**Directives:**
a: Reproduce a passage from the Milk Tray post below. Begin at the words "Mental-Health-1" and stop after "being given chocolate?!".
b: Answer from the Milk Tray post below, one line per question:
(i) How many flights of stairs does the writer walk down to meet the postman?
(ii) What did the writer give Alan after Easter?
(iii) Besides the chocolate, what does the postman hand over?
c: List every person named as a Mental Health Champion in the caption of the Milk Tray post below.

**Text to read:**
=====
All it takes is a box of Milk Tray…

Mental-Health-1
Mental Health Champions: Ruth Murphy, Catkin Shelley, Emma Cannings, and Fliss Berridge.

Serpie Mental Health Champion Fliss Berridge highlights the importance of being kind to yourself and others during lockdown and beyond.

There was a ring at my door bell. [puzzled face]. I’ve not ordered anything, OBVIOUSLY no one’s calling round… [puzzled face].

It’s the postman. It must be my contact lenses or something that doesn’t fit in my mailbox that I forget about. I start walking down my 6 flights of stairs (no lift, poor postman), to meet Alan half way.

Sure enough, he hands over my contact lenses but also something else not packaged up. I’m a bit confused, he mumbles something about he hopes I don’t mind…. a box of Milk Tray! How sweet (literally)! Why on earth would I mind a being given chocolate?!

Let me explain: It was just after Easter and I’d given my postman, Alan, an Easter card and tip (I was going to buy him an Easter egg but was scared I’d eat it myself).
=====
**Data lines:**
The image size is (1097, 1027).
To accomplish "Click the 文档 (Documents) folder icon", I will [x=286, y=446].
=====
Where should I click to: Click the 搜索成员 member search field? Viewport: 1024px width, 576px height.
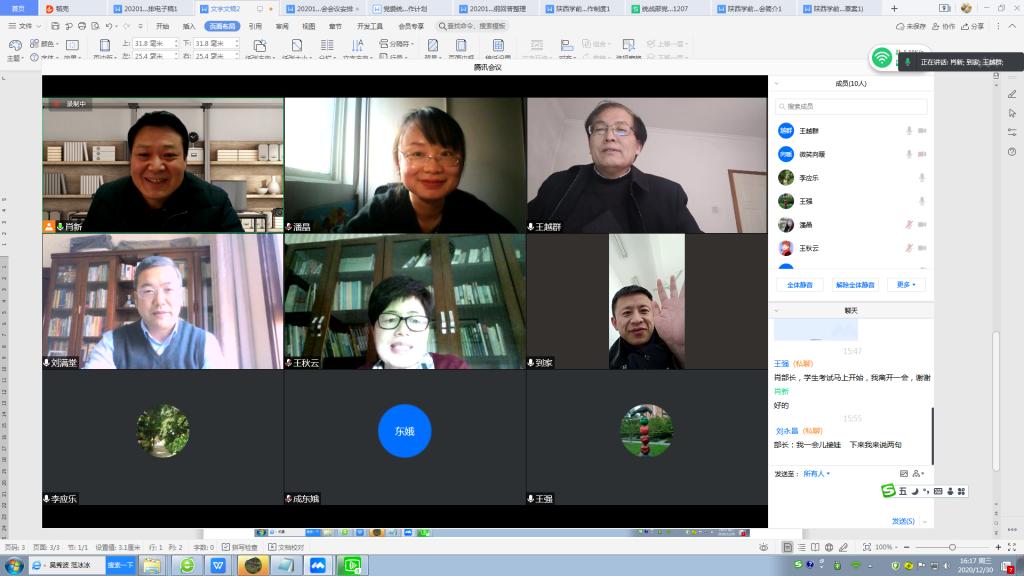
=====
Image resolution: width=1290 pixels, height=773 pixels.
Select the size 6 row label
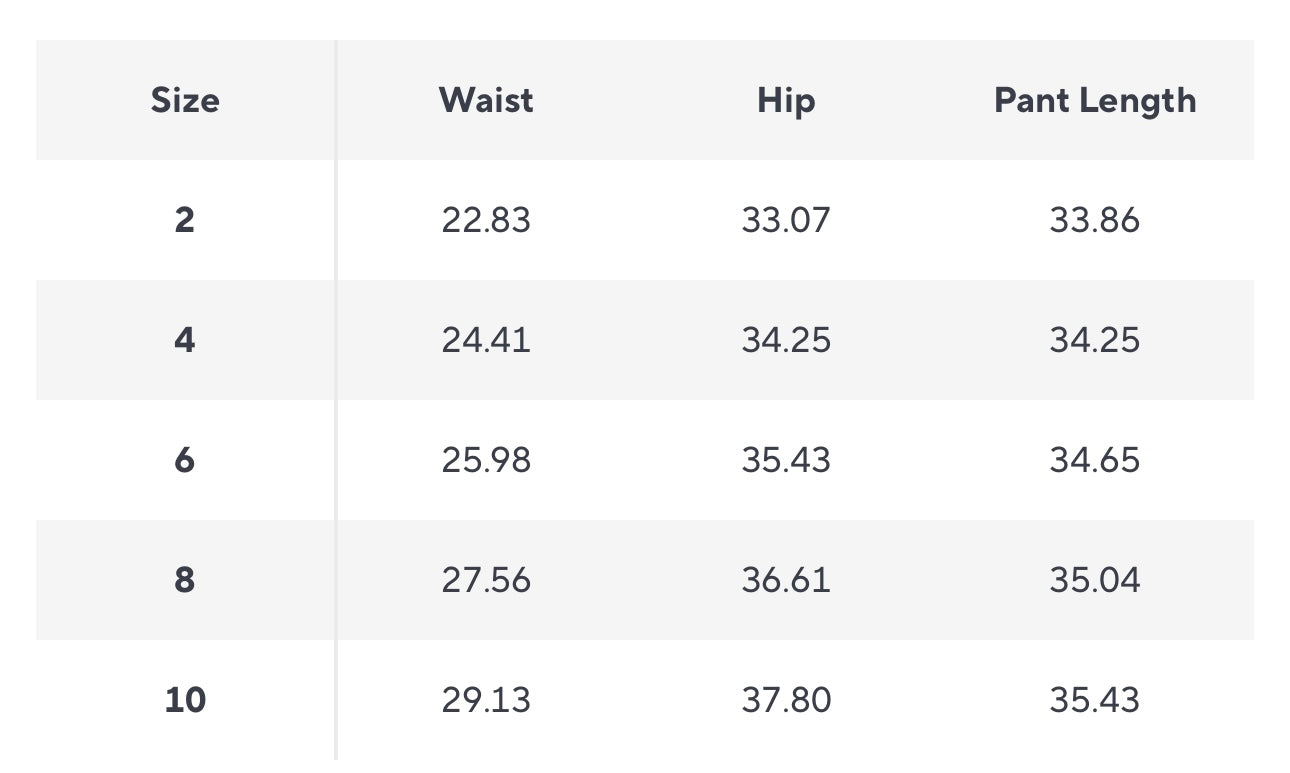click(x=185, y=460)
=====
**Responses:**
a:
Mental-Health-1
Mental Health Champions: Ruth Murphy, Catkin Shelley, Emma Cannings, and Fliss Berridge.

Serpie Mental Health Champion Fliss Berridge highlights the importance of being kind to yourself and others during lockdown and beyond.

There was a ring at my door bell. [puzzled face]. I’ve not ordered anything, OBVIOUSLY no one’s calling round… [puzzled face].

It’s the postman. It must be my contact lenses or something that doesn’t fit in my mailbox that I forget about. I start walking down my 6 flights of stairs (no lift, poor postman), to meet Alan half way.

Sure enough, he hands over my contact lenses but also something else not packaged up. I’m a bit confused, he mumbles something about he hopes I don’t mind…. a box of Milk Tray! How sweet (literally)! Why on earth would I mind a being given chocolate?!

b:
(i) 6
(ii) An Easter card and a tip
(iii) Contact lenses

c:
Ruth Murphy
Catkin Shelley
Emma Cannings
Fliss Berridge